Start of Data supplied
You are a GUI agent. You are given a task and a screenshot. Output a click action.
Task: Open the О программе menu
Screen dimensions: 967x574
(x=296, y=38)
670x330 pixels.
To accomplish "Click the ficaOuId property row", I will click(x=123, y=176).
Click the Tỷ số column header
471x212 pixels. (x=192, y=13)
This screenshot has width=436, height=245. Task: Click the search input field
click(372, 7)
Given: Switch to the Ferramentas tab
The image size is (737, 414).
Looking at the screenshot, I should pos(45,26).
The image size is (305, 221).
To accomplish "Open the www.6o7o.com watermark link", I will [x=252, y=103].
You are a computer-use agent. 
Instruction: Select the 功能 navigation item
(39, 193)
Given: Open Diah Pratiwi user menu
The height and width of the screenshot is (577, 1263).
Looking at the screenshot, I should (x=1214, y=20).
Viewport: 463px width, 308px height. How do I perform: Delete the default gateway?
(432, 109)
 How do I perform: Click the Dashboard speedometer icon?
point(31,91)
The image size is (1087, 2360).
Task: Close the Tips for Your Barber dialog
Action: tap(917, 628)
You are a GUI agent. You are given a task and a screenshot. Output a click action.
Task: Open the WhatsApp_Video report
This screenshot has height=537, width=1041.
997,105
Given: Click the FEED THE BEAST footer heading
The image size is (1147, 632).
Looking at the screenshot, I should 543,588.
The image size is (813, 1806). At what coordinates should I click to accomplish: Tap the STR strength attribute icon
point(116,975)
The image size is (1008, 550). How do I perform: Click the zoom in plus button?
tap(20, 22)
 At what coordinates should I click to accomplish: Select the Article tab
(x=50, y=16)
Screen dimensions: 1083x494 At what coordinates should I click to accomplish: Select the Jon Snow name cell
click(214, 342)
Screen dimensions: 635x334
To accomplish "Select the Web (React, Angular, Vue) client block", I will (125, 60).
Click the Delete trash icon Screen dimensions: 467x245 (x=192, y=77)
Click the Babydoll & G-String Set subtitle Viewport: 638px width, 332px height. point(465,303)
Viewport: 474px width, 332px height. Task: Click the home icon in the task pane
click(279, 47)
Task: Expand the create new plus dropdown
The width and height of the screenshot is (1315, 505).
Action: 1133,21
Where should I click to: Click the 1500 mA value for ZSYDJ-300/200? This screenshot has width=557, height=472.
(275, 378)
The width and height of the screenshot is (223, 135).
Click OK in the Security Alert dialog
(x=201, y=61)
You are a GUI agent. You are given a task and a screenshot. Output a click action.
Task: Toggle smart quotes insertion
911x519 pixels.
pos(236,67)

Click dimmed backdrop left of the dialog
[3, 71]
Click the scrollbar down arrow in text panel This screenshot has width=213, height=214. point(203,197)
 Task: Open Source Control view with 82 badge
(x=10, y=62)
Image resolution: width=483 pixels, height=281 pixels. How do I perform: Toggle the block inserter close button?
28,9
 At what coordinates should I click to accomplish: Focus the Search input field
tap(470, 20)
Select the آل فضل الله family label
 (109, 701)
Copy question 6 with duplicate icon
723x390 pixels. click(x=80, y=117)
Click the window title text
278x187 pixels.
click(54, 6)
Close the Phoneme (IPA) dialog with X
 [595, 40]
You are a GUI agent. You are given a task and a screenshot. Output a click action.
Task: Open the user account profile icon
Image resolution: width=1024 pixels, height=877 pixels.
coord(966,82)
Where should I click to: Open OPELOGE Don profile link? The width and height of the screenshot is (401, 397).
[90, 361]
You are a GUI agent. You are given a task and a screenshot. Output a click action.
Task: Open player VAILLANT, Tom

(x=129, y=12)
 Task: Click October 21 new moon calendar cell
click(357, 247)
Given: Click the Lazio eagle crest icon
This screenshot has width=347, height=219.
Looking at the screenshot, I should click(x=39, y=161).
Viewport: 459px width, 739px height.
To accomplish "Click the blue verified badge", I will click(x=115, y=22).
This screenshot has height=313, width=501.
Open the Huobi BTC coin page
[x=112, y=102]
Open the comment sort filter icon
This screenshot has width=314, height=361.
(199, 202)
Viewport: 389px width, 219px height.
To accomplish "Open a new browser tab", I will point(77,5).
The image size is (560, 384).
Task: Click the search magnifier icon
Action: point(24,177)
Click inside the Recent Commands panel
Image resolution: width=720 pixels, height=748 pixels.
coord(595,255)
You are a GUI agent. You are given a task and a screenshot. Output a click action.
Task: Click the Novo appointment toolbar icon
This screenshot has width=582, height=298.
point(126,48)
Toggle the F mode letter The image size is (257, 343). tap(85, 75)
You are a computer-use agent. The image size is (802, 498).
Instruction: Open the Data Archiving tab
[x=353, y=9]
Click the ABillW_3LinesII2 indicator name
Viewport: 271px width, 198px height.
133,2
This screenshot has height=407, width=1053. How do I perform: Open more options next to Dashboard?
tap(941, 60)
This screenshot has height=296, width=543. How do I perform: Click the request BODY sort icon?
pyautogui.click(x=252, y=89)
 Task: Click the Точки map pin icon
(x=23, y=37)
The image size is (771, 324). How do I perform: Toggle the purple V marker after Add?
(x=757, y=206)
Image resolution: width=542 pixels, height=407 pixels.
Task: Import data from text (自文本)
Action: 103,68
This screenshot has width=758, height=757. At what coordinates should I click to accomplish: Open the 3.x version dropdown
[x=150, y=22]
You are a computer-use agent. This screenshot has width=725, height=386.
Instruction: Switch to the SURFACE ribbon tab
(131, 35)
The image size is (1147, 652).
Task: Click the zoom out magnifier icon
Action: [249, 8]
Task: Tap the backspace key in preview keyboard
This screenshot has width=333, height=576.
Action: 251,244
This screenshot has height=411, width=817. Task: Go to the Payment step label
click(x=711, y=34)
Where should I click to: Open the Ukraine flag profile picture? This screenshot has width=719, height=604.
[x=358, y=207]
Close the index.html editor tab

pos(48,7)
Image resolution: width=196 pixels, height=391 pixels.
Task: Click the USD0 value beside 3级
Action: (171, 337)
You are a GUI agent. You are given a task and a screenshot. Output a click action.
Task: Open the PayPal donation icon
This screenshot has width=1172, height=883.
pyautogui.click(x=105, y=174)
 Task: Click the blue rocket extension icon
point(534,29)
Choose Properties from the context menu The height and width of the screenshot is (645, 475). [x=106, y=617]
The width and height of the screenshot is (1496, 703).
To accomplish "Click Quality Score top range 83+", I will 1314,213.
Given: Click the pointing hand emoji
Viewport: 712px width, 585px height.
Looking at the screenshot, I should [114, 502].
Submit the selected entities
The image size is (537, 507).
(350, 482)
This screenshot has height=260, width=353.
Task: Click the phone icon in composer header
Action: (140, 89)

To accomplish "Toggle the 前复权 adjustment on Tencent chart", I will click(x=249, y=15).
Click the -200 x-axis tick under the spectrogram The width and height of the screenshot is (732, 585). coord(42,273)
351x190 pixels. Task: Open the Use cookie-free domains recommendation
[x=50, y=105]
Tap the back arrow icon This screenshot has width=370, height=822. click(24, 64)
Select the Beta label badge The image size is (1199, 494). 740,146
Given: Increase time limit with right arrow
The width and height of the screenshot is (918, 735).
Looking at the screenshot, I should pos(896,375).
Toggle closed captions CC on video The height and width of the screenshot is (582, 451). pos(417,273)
End of Data supplied
**Work required**: Scan the records above for lines with the word "user". Then report how many there are, as a bare number.

**Expected output**: 2